#### WORK REQUIRED:
Reproduce word for word the stretch of the entries below from the line containing "At what (x,y)" through the end of the entries. Leave the pictures out of your answer.

#### TASK MATERIAL:
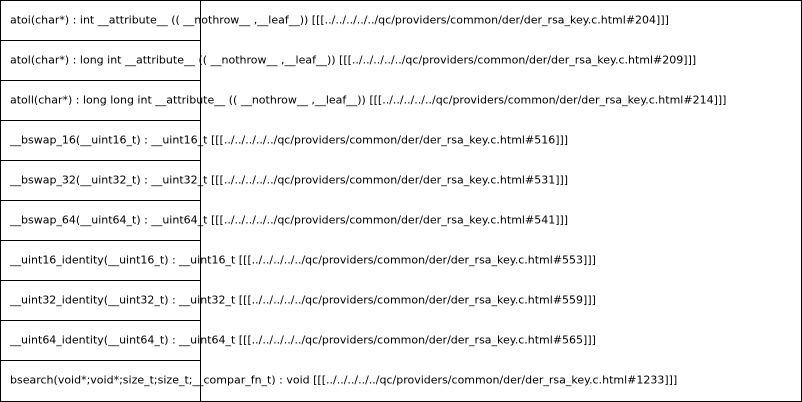 Image resolution: width=802 pixels, height=402 pixels. What do you see at coordinates (302, 340) in the screenshot?
I see `function-signature: __uint64_identity(__uint64_t)` at bounding box center [302, 340].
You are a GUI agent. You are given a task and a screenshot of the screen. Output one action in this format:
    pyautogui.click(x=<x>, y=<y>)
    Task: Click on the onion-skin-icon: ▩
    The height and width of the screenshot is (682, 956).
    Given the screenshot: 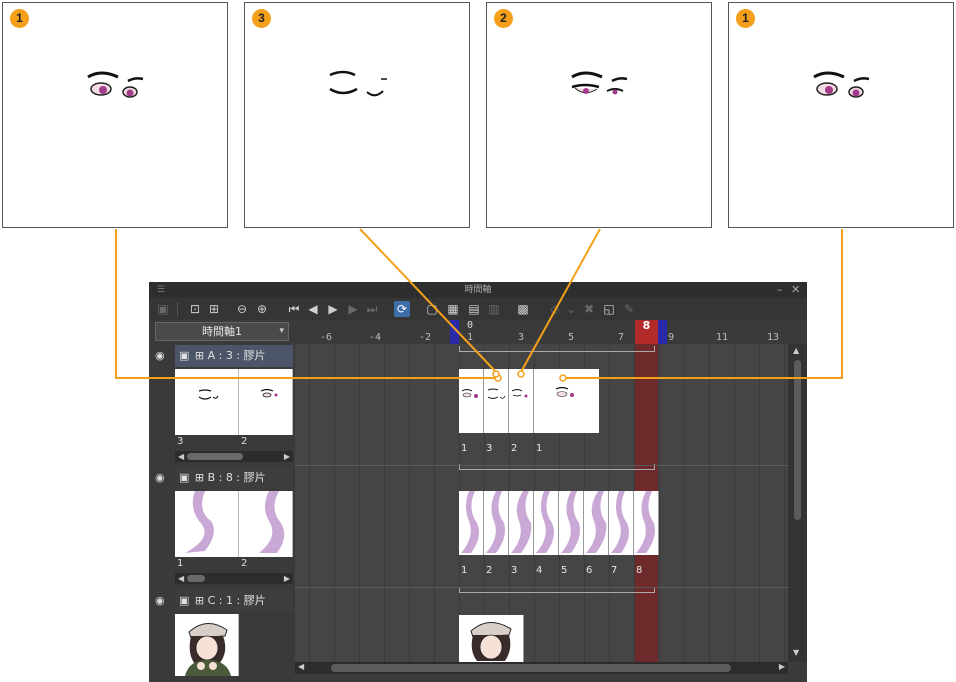 What is the action you would take?
    pyautogui.click(x=523, y=309)
    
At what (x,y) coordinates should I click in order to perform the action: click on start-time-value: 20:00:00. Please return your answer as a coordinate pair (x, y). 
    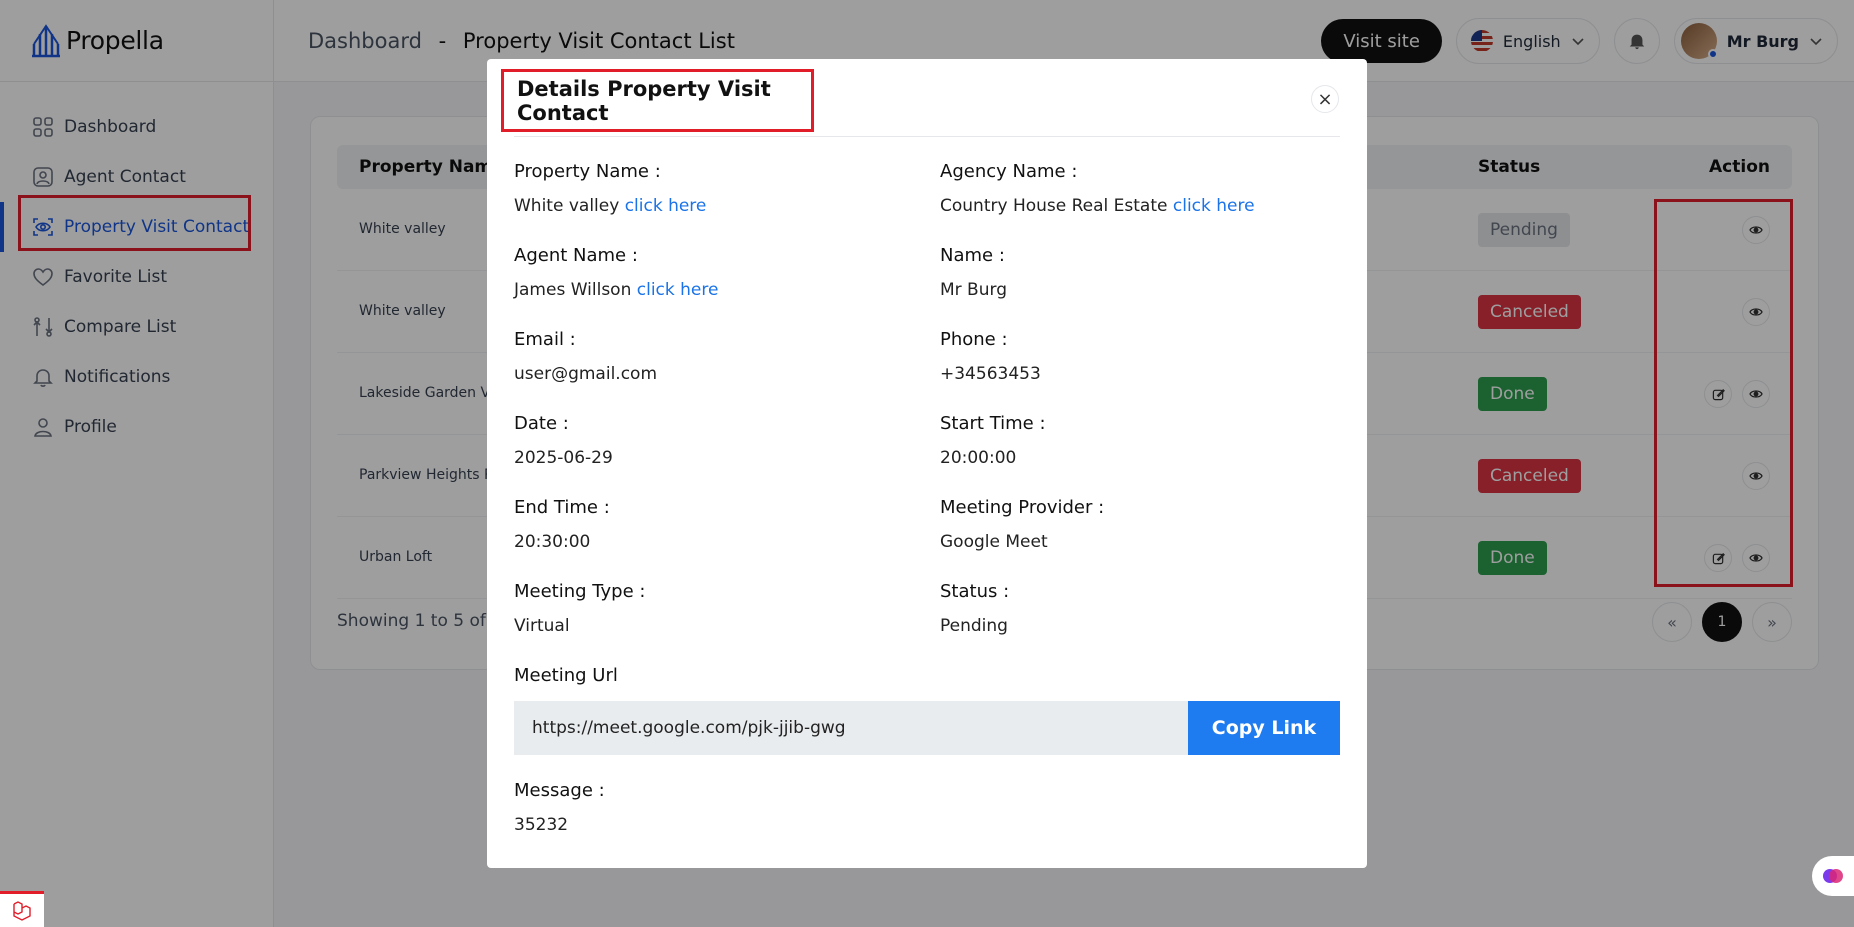
    Looking at the image, I should click on (978, 458).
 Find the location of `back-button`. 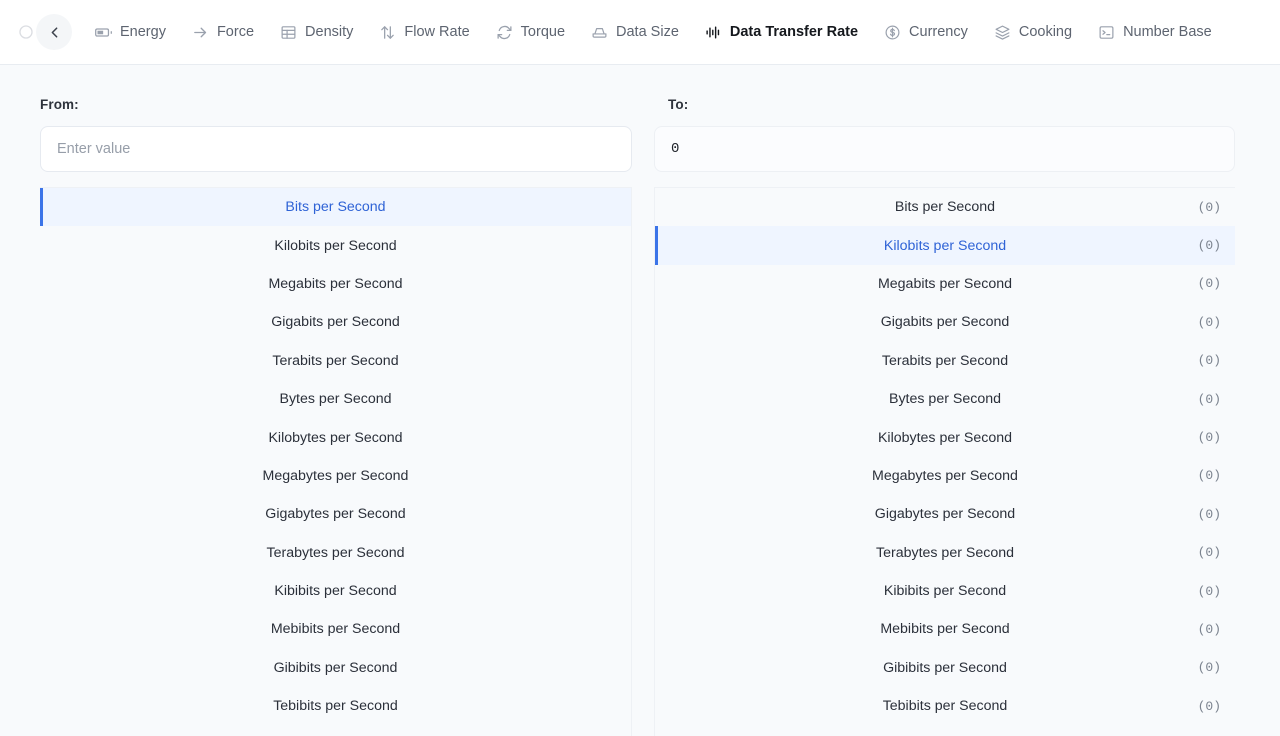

#### PROBLEM SOLUTION:
At what (x,y) coordinates should I click in order to perform the action: click on start-time-value: 20:00:00. Please return your answer as a coordinate pair (x, y). 
    Looking at the image, I should click on (978, 458).
 Find the location of `back-button`. 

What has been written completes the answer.